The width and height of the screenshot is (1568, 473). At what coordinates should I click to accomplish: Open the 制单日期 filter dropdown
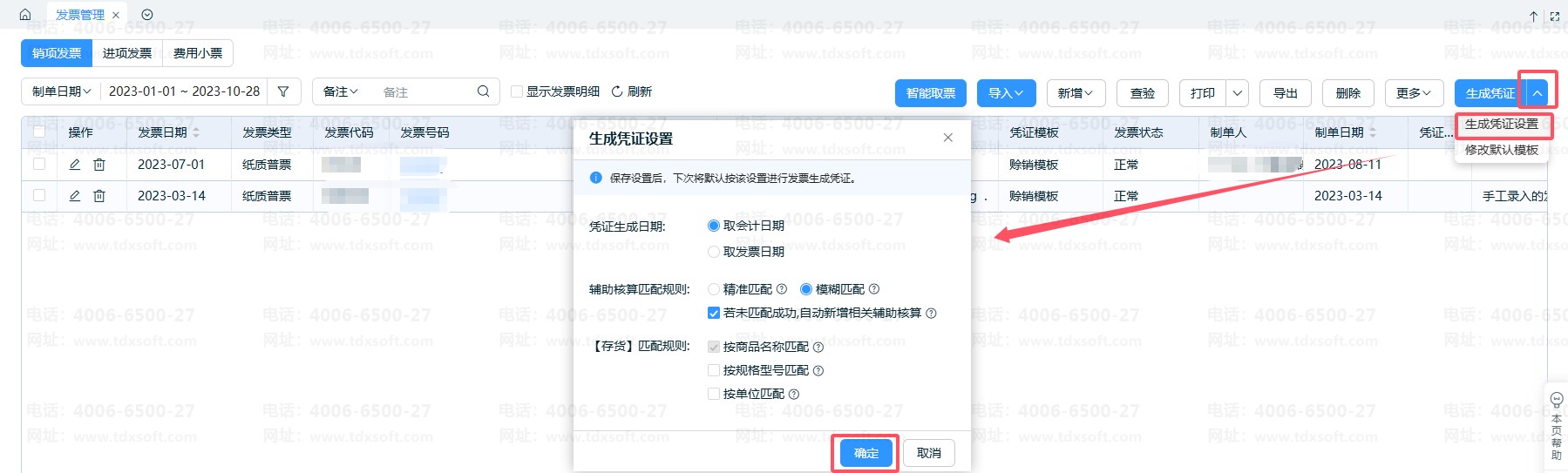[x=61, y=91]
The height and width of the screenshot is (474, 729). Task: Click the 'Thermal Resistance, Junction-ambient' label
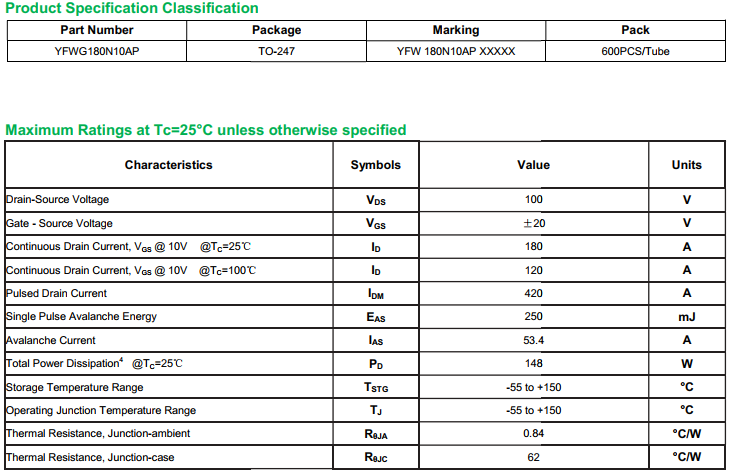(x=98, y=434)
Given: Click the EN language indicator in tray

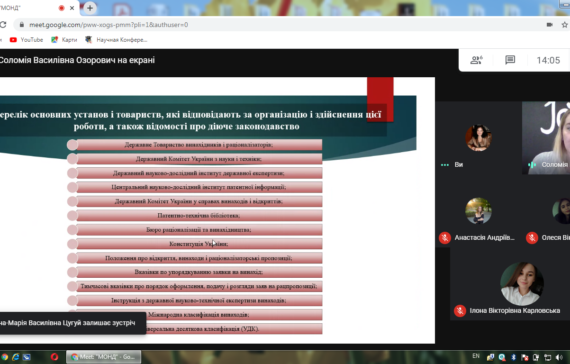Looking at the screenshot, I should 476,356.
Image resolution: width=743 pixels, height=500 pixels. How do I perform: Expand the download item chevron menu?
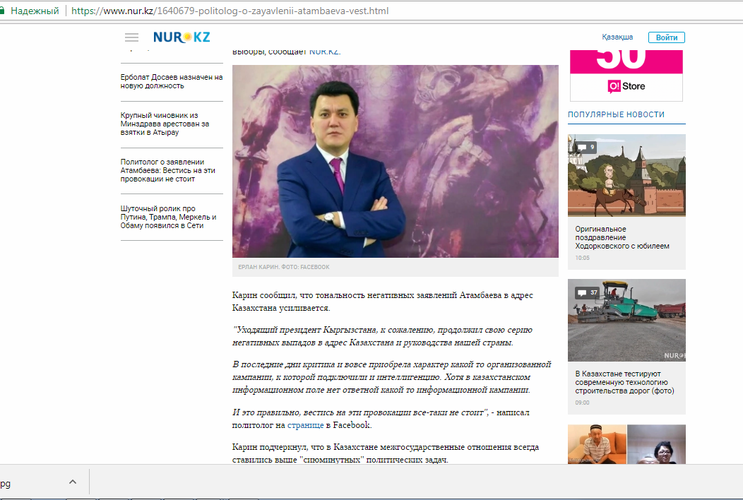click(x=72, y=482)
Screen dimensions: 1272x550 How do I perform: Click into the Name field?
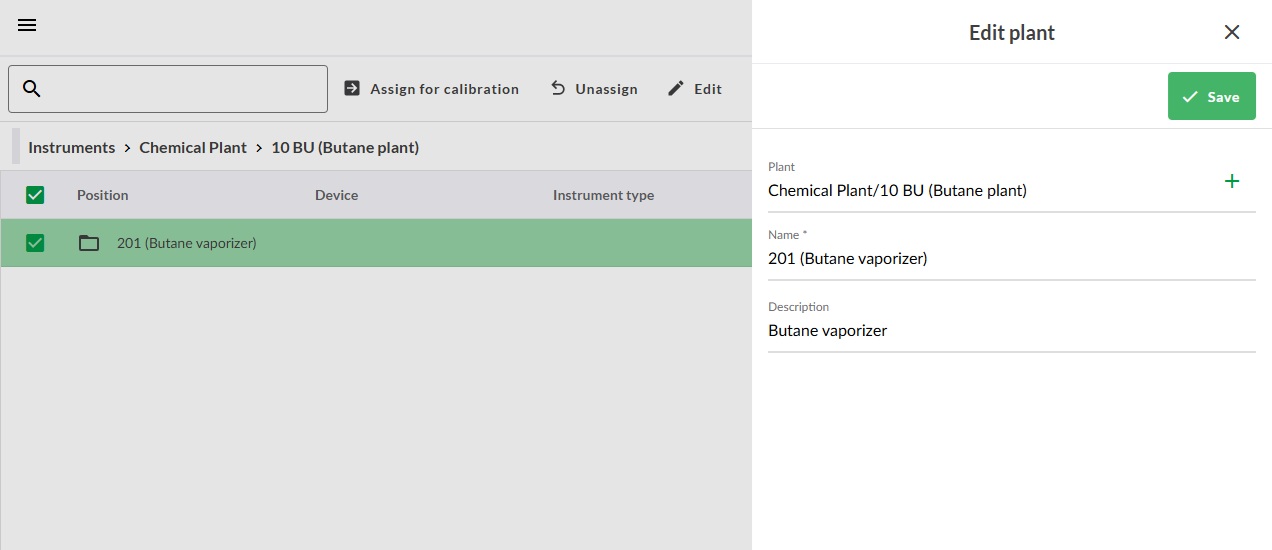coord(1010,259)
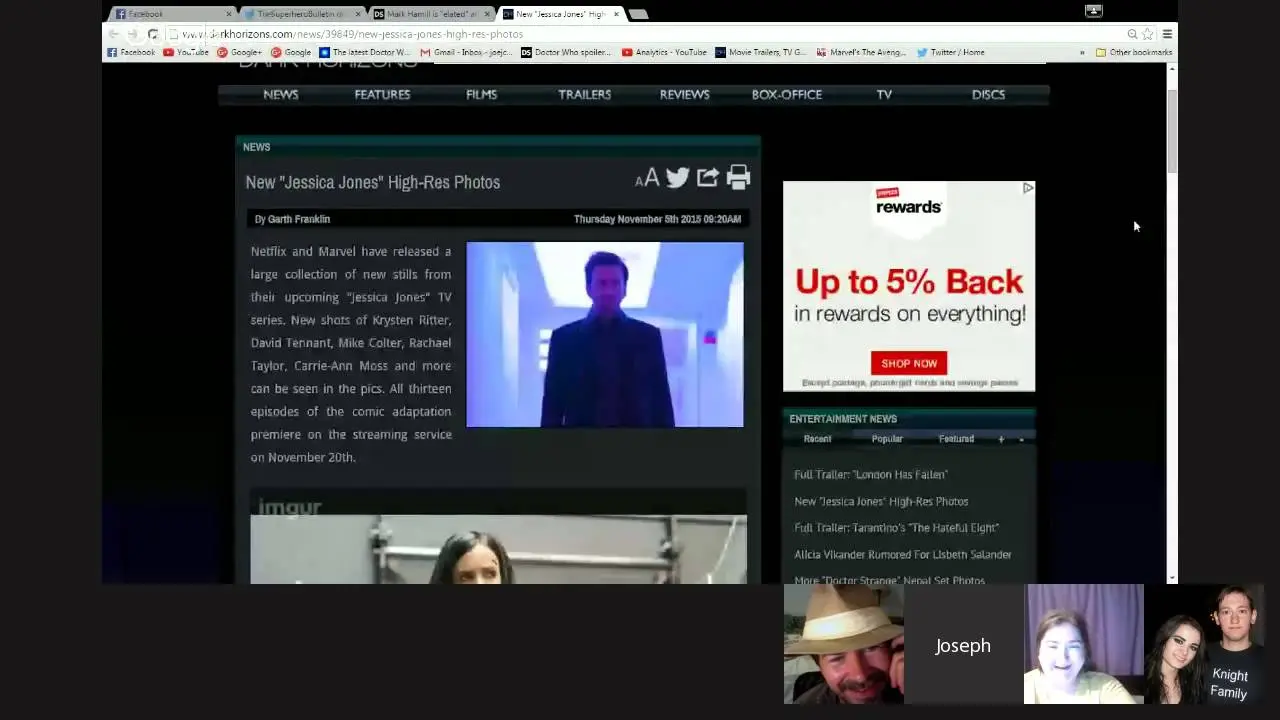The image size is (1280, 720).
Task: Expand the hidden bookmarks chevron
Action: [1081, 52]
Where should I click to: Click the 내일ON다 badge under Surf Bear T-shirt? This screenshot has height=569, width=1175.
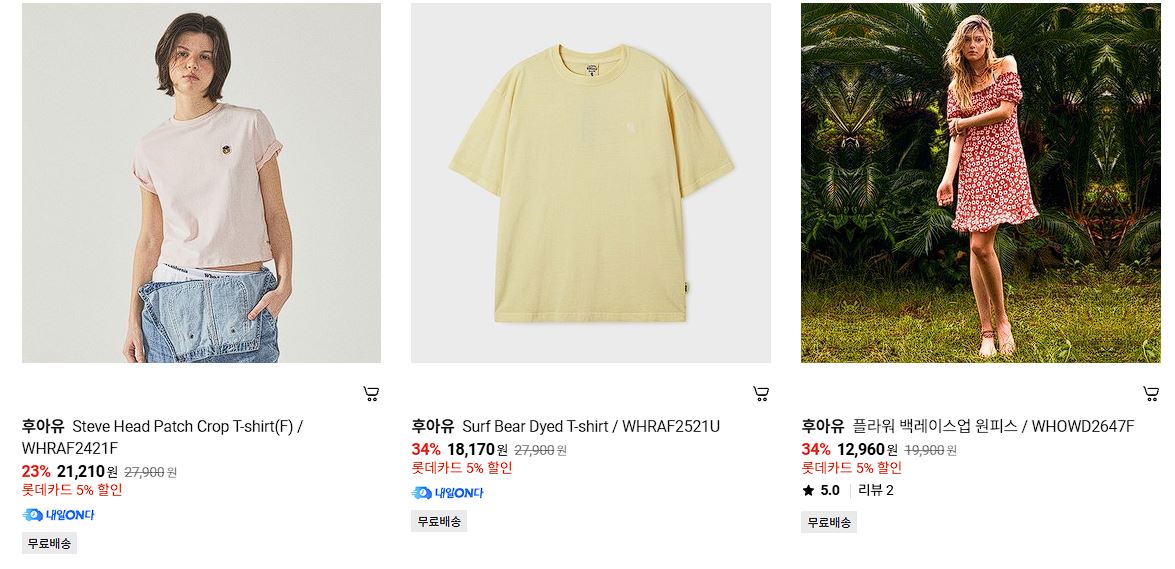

===============

## Task details
Print every record above exactly, with no pictures.

## Exercise output
The width and height of the screenshot is (1568, 473). At what coordinates should I click to accomplish: Open the 制单日期 filter dropdown
[x=61, y=91]
The height and width of the screenshot is (474, 729). Task: Click the 'Thermal Resistance, Junction-ambient' label
(x=98, y=434)
Given: Click the EN language indicator in tray

Looking at the screenshot, I should 476,356.
Image resolution: width=743 pixels, height=500 pixels. How do I perform: Expand the download item chevron menu?
click(x=72, y=482)
Screen dimensions: 1272x550 How do I perform: Click into the Name field?
coord(1010,259)
The image size is (1280, 720).
Task: Expand the hidden bookmarks chevron
Action: [1081, 52]
Where should I click to: Click the 내일ON다 badge under Surf Bear T-shirt? This screenshot has height=569, width=1175.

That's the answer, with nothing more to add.